* [取り組む内容]: 下の本文抜粋から、「兵事係の男性が去った後、釜次」に始まり「無残に踏みにじられたのです。」に至るまでの一節を正確に書き写しなさい。

1939年(昭和14年)秋、朝田家に突如として悲劇が訪れました。

朝ドラ「あんぱん」第37話、穏やかな日常を送っていた朝田家に、一人の兵事係の男性が訪れたのです。「原豪さんの留守宅はこちらですね」という言葉に、作業中だった釜次(吉田鋼太郎)は「はい」と応え、立ち上がりました。

「この度はまことにご愁傷さまです」

たった一枚の紙切れ。しかしその紙には、朝田家の大切な家族である原豪(細田佳央太)の戦死が記されていました。紙を受け取った釜次は一瞬にして放心状態に。それでも何とか「ご苦労さまでございました」と言葉を絞り出し、一礼しました。

兵事係の男性が去った後、釜次は「豪よーーー!」と叫び、膝から崩れ落ちて慟哭しました。その声は家中に響き渡り、羽多子(江口のりこ)、くら(浅田美代子)、メイコ(原菜乃華)の表情も凍りつきました。

あの時、ヤムおじさんが言っていた言葉が現実となったのです。「兵隊は虫けら同然に殺されていく」「戦争なんていいやつから死んでいくんだからな」

豪の戦死通知は、ただ豪一人の死を告げるものではありません。朝田家の喪失感、蘭子の絶望、そしてこれから激化していく戦争の恐ろしさを示す象徴となりました。釜次の慟哭は、実の息子よりも息子らしい、すべてを教え込んできた愛弟子を失った深い悲しみの表れでした。

吉田鋼太郎さんの演技は圧巻で、兵事係の方に一瞬掴みかかろうとして止める仕草、その後の魂の叫びのような泣き声は視聴者の心をも打ち砕きました。「花子とアン」での「こげなもぉ~ん」という叫びを思い出させる一級品の演技だったと多くの視聴者が涙を誘われています。

そして、最も辛いのは、ちょうど郵便局から帰宅した蘭子(河合優実)。「おじいちゃん?」と声をかけた蘭子は、釜次の左手にある紙を見て、すべてを悟りました。出征前夜にようやく結ばれた豪との永訣——。蘭子の表情から色が失われ、呆然と立ち尽くすその姿は言葉以上に深い悲しみを表していました。

指折り数えながら豪の帰りを待っていた蘭子。「もんて来ます」と約束した豪。二人の未来は、一枚の紙によって無残に踏みにじられたのです。

朝から重い空気になりましたが、これも戦争という時代の現実。「批判覚悟で逃げずに戦争を描く」という中園ミホ脚本家の言葉が、想像以上に重みを持って視聴者の胸に刺さりました。

戦死の知らせが間違いであってほしいと願う声も多いですが、この時代に「誤報」は珍しく、人の命が紙切れのように消費されていく戦争の残酷さを浮き彫りにしています。

朝ドラ「あんぱん」は、これから太平洋戦争開戦前でこのような展開ですから、今後のストーリーを思うと相当な覚悟をして見る必要がありそうです。しかし、この辛い経験が、後に嵩がアンパンマンを生み出すきっかけとなる重要な要素でもあるのです。

* [データ欄]:
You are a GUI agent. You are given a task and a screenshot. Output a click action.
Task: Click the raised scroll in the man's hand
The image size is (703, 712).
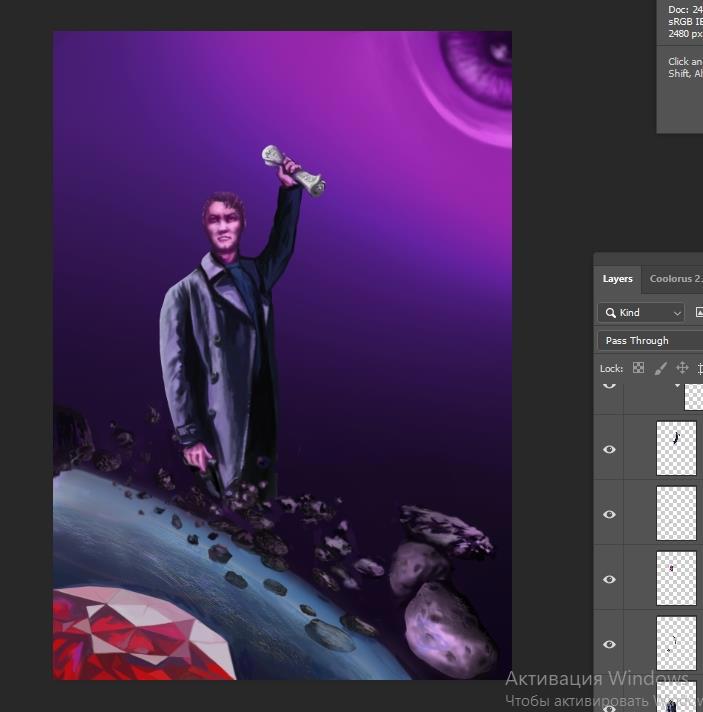[294, 169]
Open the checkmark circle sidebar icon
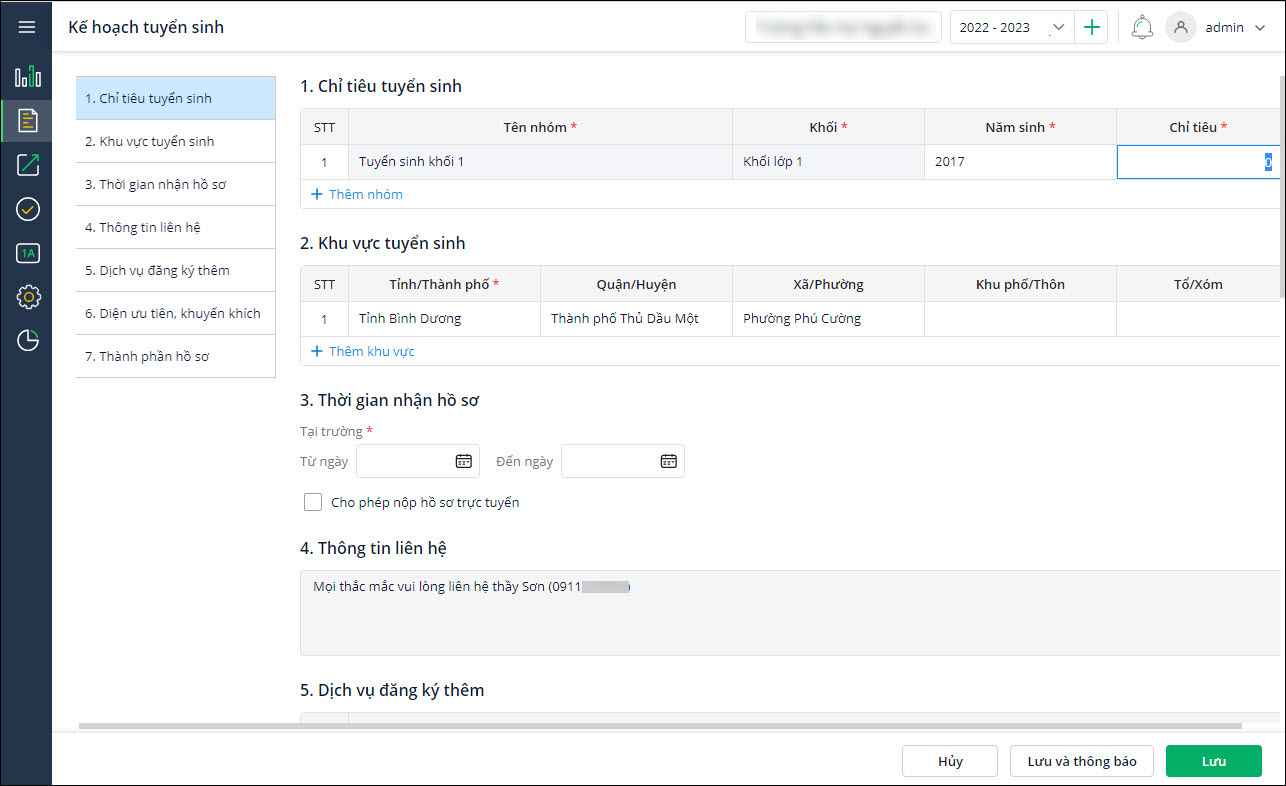 tap(28, 209)
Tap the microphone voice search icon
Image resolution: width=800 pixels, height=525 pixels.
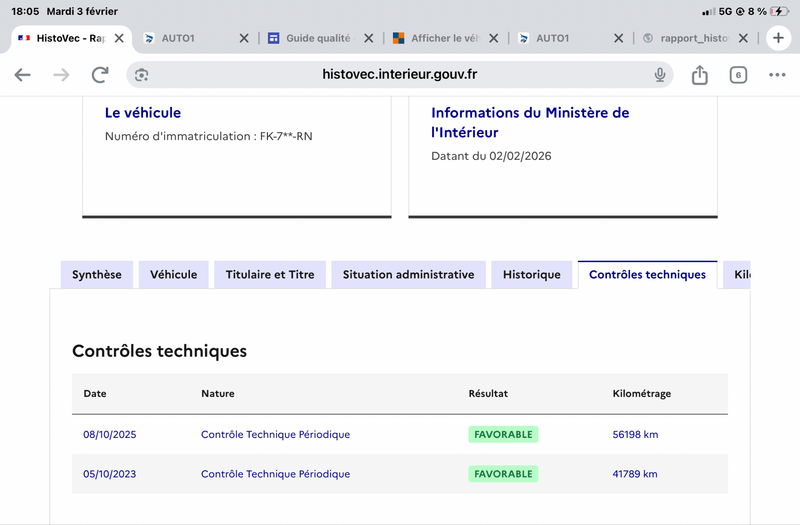(660, 75)
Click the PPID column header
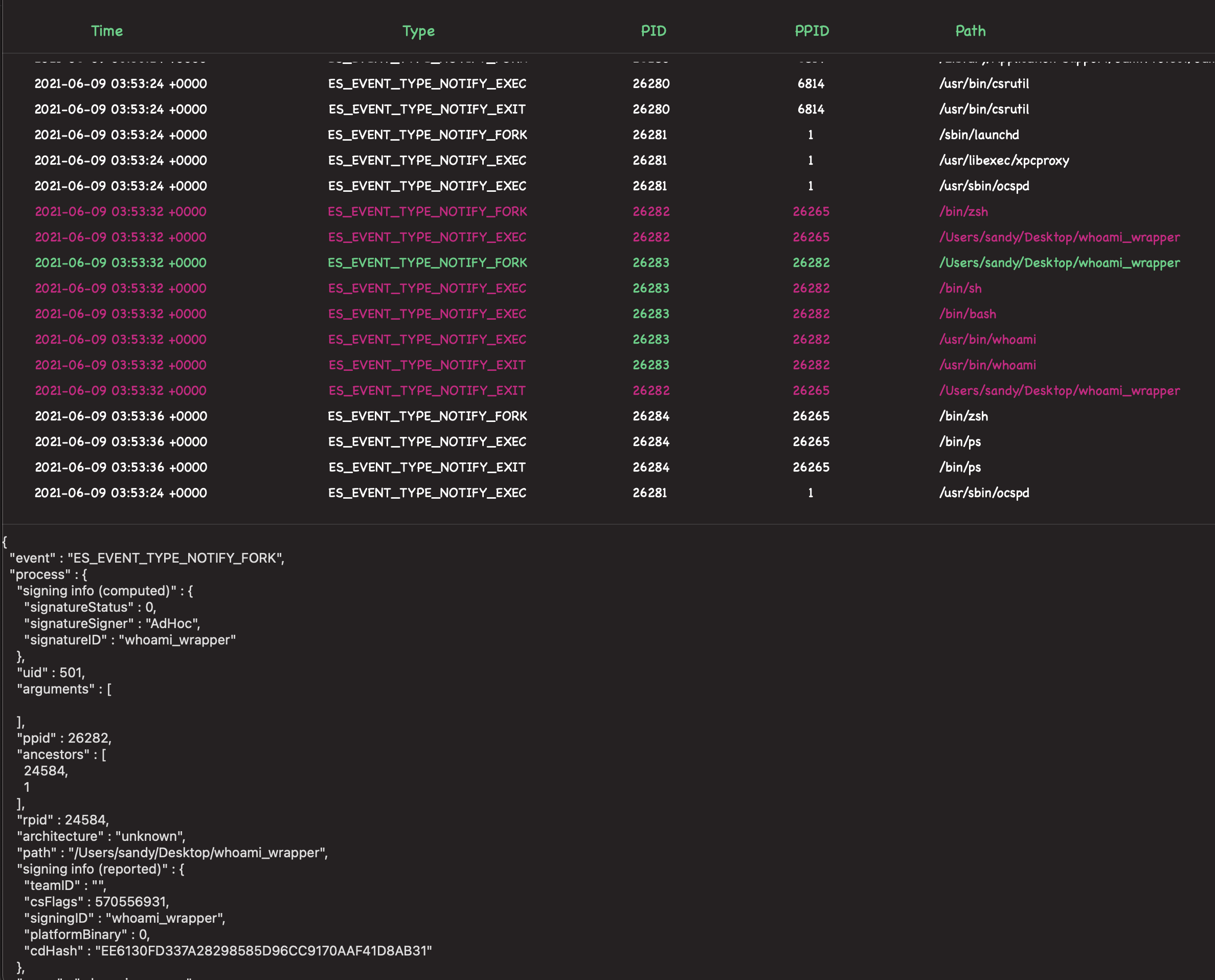1215x980 pixels. pyautogui.click(x=812, y=31)
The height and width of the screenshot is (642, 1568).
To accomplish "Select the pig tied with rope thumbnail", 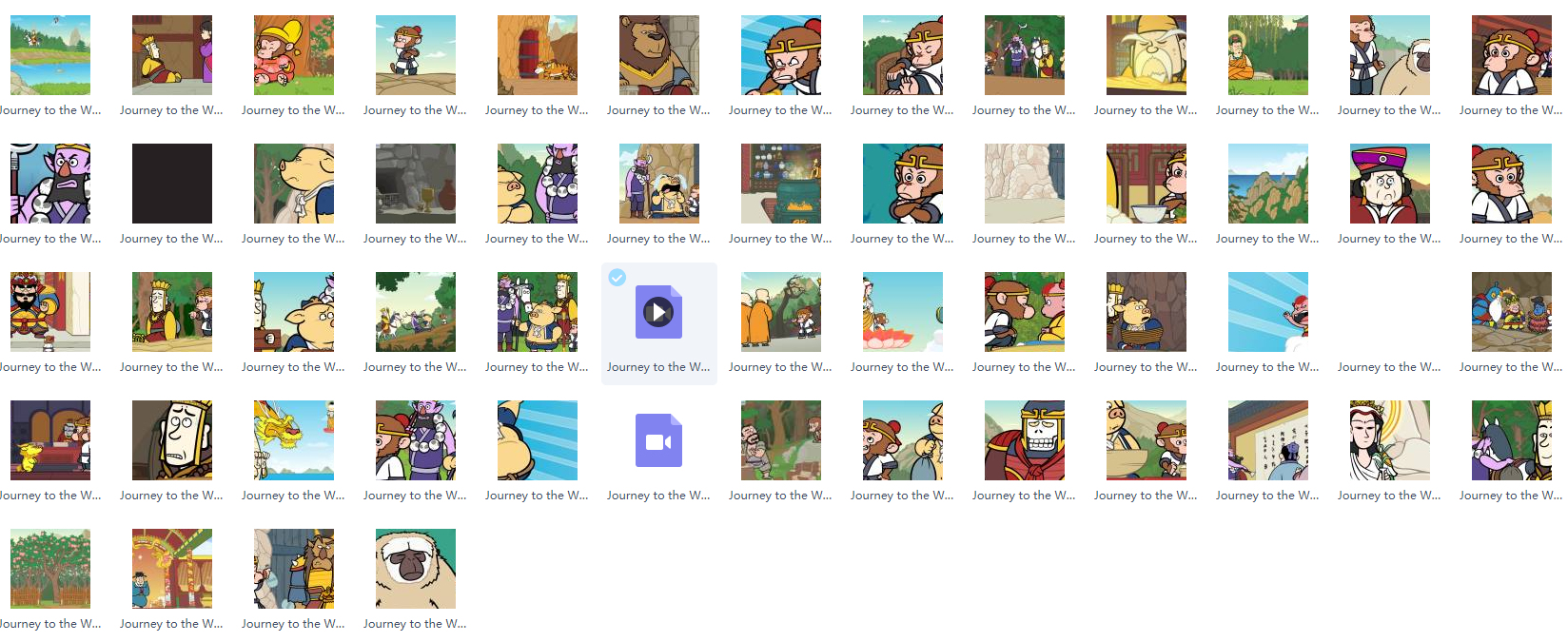I will coord(1147,312).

* [演習の解答]:
兵事係の男性が去った後、釜次は「豪よーーー!」と叫び、膝から崩れ落ちて慟哭しました。その声は家中に響き渡り、羽多子(江口のりこ)、くら(浅田美代子)、メイコ(原菜乃華)の表情も凍りつきました。

あの時、ヤムおじさんが言っていた言葉が現実となったのです。「兵隊は虫けら同然に殺されていく」「戦争なんていいやつから死んでいくんだからな」

豪の戦死通知は、ただ豪一人の死を告げるものではありません。朝田家の喪失感、蘭子の絶望、そしてこれから激化していく戦争の恐ろしさを示す象徴となりました。釜次の慟哭は、実の息子よりも息子らしい、すべてを教え込んできた愛弟子を失った深い悲しみの表れでした。

吉田鋼太郎さんの演技は圧巻で、兵事係の方に一瞬掴みかかろうとして止める仕草、その後の魂の叫びのような泣き声は視聴者の心をも打ち砕きました。「花子とアン」での「こげなもぉ~ん」という叫びを思い出させる一級品の演技だったと多くの視聴者が涙を誘われています。

そして、最も辛いのは、ちょうど郵便局から帰宅した蘭子(河合優実)。「おじいちゃん?」と声をかけた蘭子は、釜次の左手にある紙を見て、すべてを悟りました。出征前夜にようやく結ばれた豪との永訣——。蘭子の表情から色が失われ、呆然と立ち尽くすその姿は言葉以上に深い悲しみを表していました。

指折り数えながら豪の帰りを待っていた蘭子。「もんて来ます」と約束した豪。二人の未来は、一枚の紙によって無残に踏みにじられたのです。